--- 本文 ---
====
”オースティンは、1982年に体験したような見性(けんしょう)の境地には、二度と達しなかった。彼は、「ずっと続く悟りの段階」-つまり、完全に永久的な自己超越-に達するには、多くの見性の体験が必要で、しかも、その知覚形態を日常の生活に完全に統合する必要もあると考えている。オースティンは、自分が知りあった誰もが-オースティンの知人のなかで、もっとも賢いと思われる、日本での最初の禅の師匠でさえも-この仏陀のような完璧なレベルに達していたかどうか、疑問に思っている。
しかし、彼は、地球上には、きわめてわずかだが、完全な悟りに達した人々がいるかもしれないと信じている。
「そうした人たちは、公に出たり、意識についてのセミナーを開いたり、多くの本を出版したり、南カリフォルニア一帯に研修センターを設けようとはしないでしょう。彼らは人目につかない人間でいたいのです」
オースティンは、宙に浮いたままの、無言の疑問を感じ取って、こうつけ加えた。
「誤解なきよう。わたしは、自分自身を、禅の瞑想の道に励む一人の研鑽者にすぎないと思っておりますし、その目は、多くの体験と、霊感を与える人たちとの触れ合いによって開かれたのです」”(ジョン・ホーガン『科学を捨て、神秘へと向かう理性』竹内薫訳 徳間書店 p. 189,190)
”瞑想生活に着手した人は、現代の機械の影響が、人間の精神・心魂に入り込んでいることに気づきます。それが人間のなかで多くのものを殺していることに気づきます。この破壊によって、内的な力を本当に発展させるのが特別困難になったことに、その人は気づきます。その内的な力によって、人間は正規の高次の神々と結び付くのです。
瞑想生活を始めた人が、現代の鉄道列車や蒸気船の中で瞑想して、神霊世界への没入を試みるとしましょう。そうすると、神霊世界へと上昇する透視力を自分のなかで発展させようと労苦するのですが、アーリマンの世界が、神霊世界への帰依に逆らうものを人間のなかに詰め込むのに気づきます。
この戦いは、ものすごいものです。これはエーテル体の中で体験される、消耗し、押し潰されるような、内的な戦いです。瞑想的な生活をしていない者も、この戦いを体験します。両者の違いは、瞑想的な生活をしている者は、これを意識的に認識するという点です。だれもがこの戦いを体験し、その作用を体験します。
「現代生活のなかへ技術がもたらしたものに反抗しなければならない」と言うのは、最も誤ったことです。「アーリマンに警戒しなければならない。現代生活から引退しなくてはならない」と言うのは、最も間違ったことです。それは、ある意味で、精神的な臆病を意味します。
心魂を弱めたり、現代の生活から隠遁するのではなく、心魂の力を強くして、現代生活に耐えられるようにするのが、本当の救済手段です。現代の生活に対する勇敢な行為が、世界のカルマによって必要とされるものです。ですから本当の精神科学は、前もって、多かれ少なかれ集中的な努力を人間の心魂に要求します。”(ルドルフ・シュタイナー『シュタイナーの美しい生活』西川隆範訳 風濤社 p. 28,29)
====
--- 記録 ---
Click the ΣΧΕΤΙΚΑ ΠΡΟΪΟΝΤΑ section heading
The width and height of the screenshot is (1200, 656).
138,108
====
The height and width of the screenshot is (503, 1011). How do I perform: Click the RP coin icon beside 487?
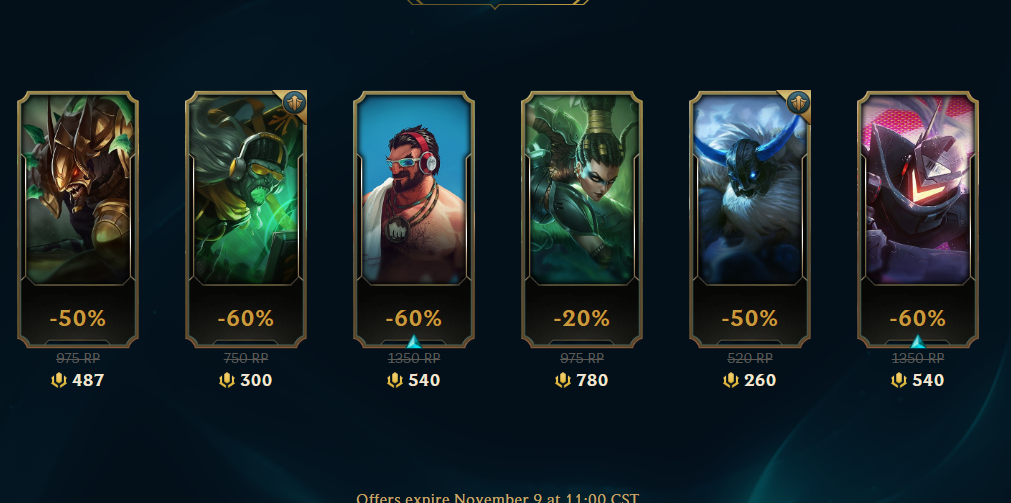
====
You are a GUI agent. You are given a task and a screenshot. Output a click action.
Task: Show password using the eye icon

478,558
====
--- 課題 A ---
瞑想についての本文のうち、「しかし、彼は、地球上には、き」を含む言葉で始まり「徳間書店 p. 189,190)」で終わる部分を、一字も変えずに書き出してください。
--- 課題 B ---
瞑想と現代生活についての本文を、最後の文のあとから書き継いでください。

--- 解答 A ---
しかし、彼は、地球上には、きわめてわずかだが、完全な悟りに達した人々がいるかもしれないと信じている。
「そうした人たちは、公に出たり、意識についてのセミナーを開いたり、多くの本を出版したり、南カリフォルニア一帯に研修センターを設けようとはしないでしょう。彼らは人目につかない人間でいたいのです」
オースティンは、宙に浮いたままの、無言の疑問を感じ取って、こうつけ加えた。
「誤解なきよう。わたしは、自分自身を、禅の瞑想の道に励む一人の研鑽者にすぎないと思っておりますし、その目は、多くの体験と、霊感を与える人たちとの触れ合いによって開かれたのです」”(ジョン・ホーガン『科学を捨て、神秘へと向かう理性』竹内薫訳 徳間書店 p. 189,190)

--- 解答 B ---
「霊感を与える人たちとの触れ合い」、人間の他者/あなた との出会いと触れ合いが、純粋思考を触発(しょくはつ)/惹起(じゃっき)する。
そして、人間のエーテル体の中で展開する、アーリマン/死との戦いに向き合うのは、純粋思考を成す人間の自我だ。
私たちは、そのようにして、現代生活を生き抜く。現代生活を生き抜くことができれば、それはそのまま、霊と肉との統合/調和である。
オースティンが、「『ずっと続く悟りの段階』-つまり、完全に永久的な自己超越-に達するには、多くの見性の体験が必要で、しかも、その知覚形態を日常の生活に完全に統合する必要もあると考えている。」と語ったものが、実現することになる。
通常、地上的な自我/魂は、高次の自我の顕れ(あらわれ)である純粋思考のスピードについていけない/追いつけない。
地上的な自我/低次の自我と、霊的な自我/高次の自我の分裂という事態が、起こってくる。
すると、そのような、自我の分裂という、いわゆるスピリチュアル・エマージェンシーの中にある魂は、一定の期間、地上の生活をおくることが困難になるのは避けがたい。
低次の自我/因習/ミームは、アーリマン/ルシファーに浸潤された人間の魂の謂いである。同時にそれは、現代生活、つまり、私たちが日々、時々刻々成している私たちの生活に他ならない。
ここが、戦いの場である。
シュタイナーは、「この戦いは、ものすごいものです。これはエーテル体の中で体験される、消耗し、押し潰されるような、内的な戦いです。」と、述べている。
「エーテル体の中で体験される」ということは、この戦いが、まさしく生死にかかわることを意味している。
「だれもがこの戦いを体験し、その作用を体験します。」と、シュタイナーは言う。この戦い、つまり私たちの営む現代生活、アーリマンの刻印を帯びたこの現代生活によって、私たちの体(たい)と魂とは、傷つき、病み、生と死の際(きわ)まで追いつめられる。
さて、純粋思考によって、私たちは、霊的危機/スピリチュアル・エマージェンシーに至る。これは、低次の自我/因習/ミームに、否(いな)/non を宣言することであり、いわゆる現代生活を、否定あるいは相対化することを意味する。つまり、私たちは、地上的には死ぬのである。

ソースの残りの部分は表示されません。